1. A photolithographic method, comprising: illuminating a mask with ray angles of light, the illumination passing through an annular aperture prior to contacting the mask, the illumination passing through to the mask capable of imaging the surface below, the mask comprising a primary photolithographic mask having a pattern thereon, the pattern comprising at least two portions, each portion requiring an individual optimal energy to image the pattern, each optimal energy of each portion dissimilar to at least one of the at least two portions; a secondary photolithographic mask comprising an attenuating material, on at least one portion of the primary mask, the secondary mask capable of attenuating the light on at least one of the at least two portions such that the optimal energy required to image the pattern on the at least one portion is similar to another of the at least two portions.

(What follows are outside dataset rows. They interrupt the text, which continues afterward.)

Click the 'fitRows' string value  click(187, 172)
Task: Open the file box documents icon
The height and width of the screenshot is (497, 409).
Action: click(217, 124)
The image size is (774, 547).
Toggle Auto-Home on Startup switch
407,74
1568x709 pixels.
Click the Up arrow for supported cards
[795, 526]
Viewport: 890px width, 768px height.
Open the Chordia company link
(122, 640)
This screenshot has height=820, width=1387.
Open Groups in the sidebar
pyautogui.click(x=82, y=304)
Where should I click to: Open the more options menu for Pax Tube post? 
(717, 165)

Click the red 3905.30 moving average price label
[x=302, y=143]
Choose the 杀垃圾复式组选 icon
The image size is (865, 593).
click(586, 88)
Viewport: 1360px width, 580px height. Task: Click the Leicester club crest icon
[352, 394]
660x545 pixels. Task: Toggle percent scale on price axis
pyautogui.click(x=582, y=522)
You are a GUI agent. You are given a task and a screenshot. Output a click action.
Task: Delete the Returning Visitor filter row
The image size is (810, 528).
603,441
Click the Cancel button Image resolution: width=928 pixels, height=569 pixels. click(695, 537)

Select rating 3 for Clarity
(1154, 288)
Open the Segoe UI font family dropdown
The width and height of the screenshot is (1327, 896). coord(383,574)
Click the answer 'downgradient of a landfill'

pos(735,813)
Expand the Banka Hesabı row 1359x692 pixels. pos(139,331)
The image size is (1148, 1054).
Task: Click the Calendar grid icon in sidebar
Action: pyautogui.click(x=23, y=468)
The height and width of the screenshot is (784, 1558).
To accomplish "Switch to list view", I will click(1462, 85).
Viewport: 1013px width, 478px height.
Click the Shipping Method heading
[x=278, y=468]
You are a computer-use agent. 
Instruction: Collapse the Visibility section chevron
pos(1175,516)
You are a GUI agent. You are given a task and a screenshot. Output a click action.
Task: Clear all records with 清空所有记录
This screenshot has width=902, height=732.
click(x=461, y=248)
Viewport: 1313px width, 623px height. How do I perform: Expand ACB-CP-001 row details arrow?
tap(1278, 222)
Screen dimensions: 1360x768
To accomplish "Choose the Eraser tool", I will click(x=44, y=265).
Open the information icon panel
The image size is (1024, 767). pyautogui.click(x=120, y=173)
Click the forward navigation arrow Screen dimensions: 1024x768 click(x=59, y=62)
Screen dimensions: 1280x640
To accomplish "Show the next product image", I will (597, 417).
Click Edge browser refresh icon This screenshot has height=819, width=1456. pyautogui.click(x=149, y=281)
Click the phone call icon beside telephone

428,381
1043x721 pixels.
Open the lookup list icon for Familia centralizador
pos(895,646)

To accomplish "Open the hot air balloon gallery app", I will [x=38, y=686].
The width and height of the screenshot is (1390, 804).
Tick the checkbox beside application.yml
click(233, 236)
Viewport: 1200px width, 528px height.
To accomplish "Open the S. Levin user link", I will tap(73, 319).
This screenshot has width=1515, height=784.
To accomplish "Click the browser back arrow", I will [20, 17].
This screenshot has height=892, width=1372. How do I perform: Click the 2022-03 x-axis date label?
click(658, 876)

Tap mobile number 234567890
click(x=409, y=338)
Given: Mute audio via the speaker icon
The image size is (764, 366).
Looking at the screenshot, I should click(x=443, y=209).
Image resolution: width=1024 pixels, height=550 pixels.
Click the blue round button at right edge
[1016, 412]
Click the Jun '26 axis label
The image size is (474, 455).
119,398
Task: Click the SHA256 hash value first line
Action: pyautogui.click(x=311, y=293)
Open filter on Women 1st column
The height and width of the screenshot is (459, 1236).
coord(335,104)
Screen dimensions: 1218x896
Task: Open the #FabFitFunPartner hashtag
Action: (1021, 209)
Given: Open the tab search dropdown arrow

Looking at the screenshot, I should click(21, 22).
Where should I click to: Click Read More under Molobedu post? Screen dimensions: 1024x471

2. The method according to claim 1 wherein the secondary mask has an associated critical angle, θc, whereby the ray angles of light comprise two groups, one group having ray angles of light at least about equal to θc and one group having ray angles less than θc.

3. The method according to claim 2 wherein one group of ray angles is reflected by the attenuating material.

4. The method according to claim 2 wherein one group of ray angles is reflected by the annular aperture.

5. The method according to claim 3 wherein at least some of the other group of ray angles are reflected by the annular aperture.

6. The method according to claim 5 wherein substantially all of the other group of ray angles are reflected by the annular aperture.

7. The method according to claim 1 wherein the secondary mask comprises a material selected from the group consisting of amorphous silicon, porous silicon, amorphous carbon, buckminster fullerenes and colloidal composites.

8. The method according to claim 7 wherein the secondary mask comprises buckminster fullerenes.

9. The method according to claim 7 wherein the secondary mask comprises amorphous silicon.

10. The method according to claim 1 wherein each of the at least two portions comprise features.